Starburst interviews writer J.A. Ironside.
Starburst: You've described I Belong to the Earth as a homage to Wuthering Heights. When you were writing it was that your intention from the beginning?
J. A. Ironside: Yes and no. In part it's a homage but the aspect that does jibe with Wuthering Heights - namely the ongoing haunting or curse centered around a pair of lovers who allowed selfishness and a toxic form of love to divide them - is in part a reaction to the huge number of YA fantasy books that center on a love triangle as a central theme. I think there's something unhealthy in that dynamic - in the person at the top of the triangle viewing their self-worth through the lens of having two people fighting for their affections. It was also a reaction to people who describe Wuthering Heights as a sweeping romance because while it was many things, it definitely wasn't that. It cheapens the brilliance of what is essentially a rather unpleasant book with unlikable characters to just boil it down to a romance when it was an intelligent and somewhat scathing social commentary on just how toxic certain forms of love can be and how keeping women sequestered in the way they were in 19th C Britain, led to them contributing to their own downfall. So yes I acknowledge the excellence of WH and I'm a bit cheeky borrowing the author as a walk on part but really I wanted to look at the theme of love - of all kinds - under a very unforgiving lens. (Gareth Evans)
Samantha Ellis has written an article for Standard Issue Magazine:
Growing up on Wuthering Heights and Gone with the Wind, I expected to swoon when I fell in love. I expected to be swept off my feet. I expected to melt. I wanted to be yearning and burning for a man who was brooding, smouldering and just a little bit dangerous.

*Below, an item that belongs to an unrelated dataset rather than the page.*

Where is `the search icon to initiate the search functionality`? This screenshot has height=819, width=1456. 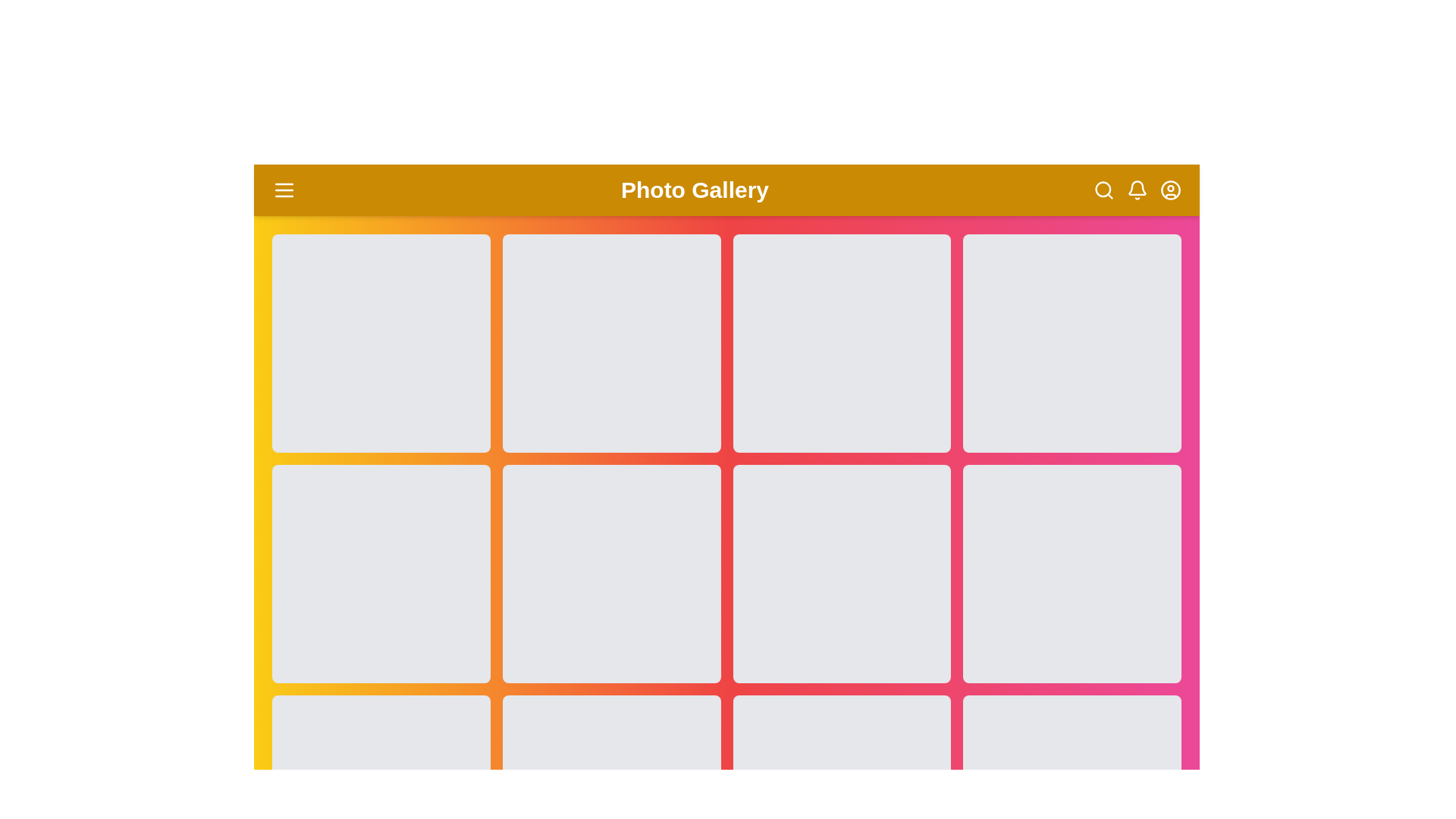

I carried these ideas, first formulated when I was about 12, into adult life. I cherished them, I took them to parties, where I flirted (batting my eyelashes, doing the full Scarlett O’Hara); and I lugged them into my relationships, where they often obscured the fact that these men were not particularly nice to me. Let alone faithful. [...]
What did I want? To swoon? Well, no. I wouldn’t want to be unconscious. As for melting, it’s adorable when Amélie turns into a puddle on the floor, but I’m not adorable or French or equipped with a special effects team to reconstitute me into solid flesh. Yearning? Well, I spent years of my life having unrequited crushes on various unsuitables, and it was both boring and thankless.
Then I re-read Wuthering Heights. Heathcliff is a nightmare. Violent, abusive, and (my past self hates me for writing this) just incredibly needy and melodramatic. And just like that, I was over him.
The Herald Scotland reviews the play FlatSpin at Pitlochry Festival Theatre in which
Rosie Seymore [...] is co-opted as a stand-in janitor for the expensively bland London docklands flat where all three plays are set.
For Rosie, it's a gig considerably better than wearing rabbit ears in a Transit van schools tour, but not as good as the prospect of playing Jane Eyre on prime-time TV. (Neil Cooper)
Speaking of theatre and Jane Eyre, the staff at The Stage discuss whether 'stage adaptations ever live up to the original material'.
Thomas What makes an adaptation successful?
Victor It’s a balancing act, because the writer has to satisfy the people who loved the original, and at the same time make a new piece for an audience that might not have read it.
Peter An adaptation works when it recognises that it’s a different form and isn’t too dutiful.
Albert And when the writer creates a piece of theatre, rather than just telling the story of the book.
Victor What makes an adaptation successful? Well, to judge by most adaptations, doubling. Loads and loads and loads of doubling.
Peter The recent Jane Eyre, for example.
Victor “We’d like you to read for Jed, Mr Wilson, Third Judge, Binman, Angry Neighbour, and Mrs Smith.”
The Brontë Parsonage Blog has a couple of new posts up: one on a reader's visit to Norton Conyers and the other on the Brontë Society Conference 2016 as told by Professor Maddalena De Leo.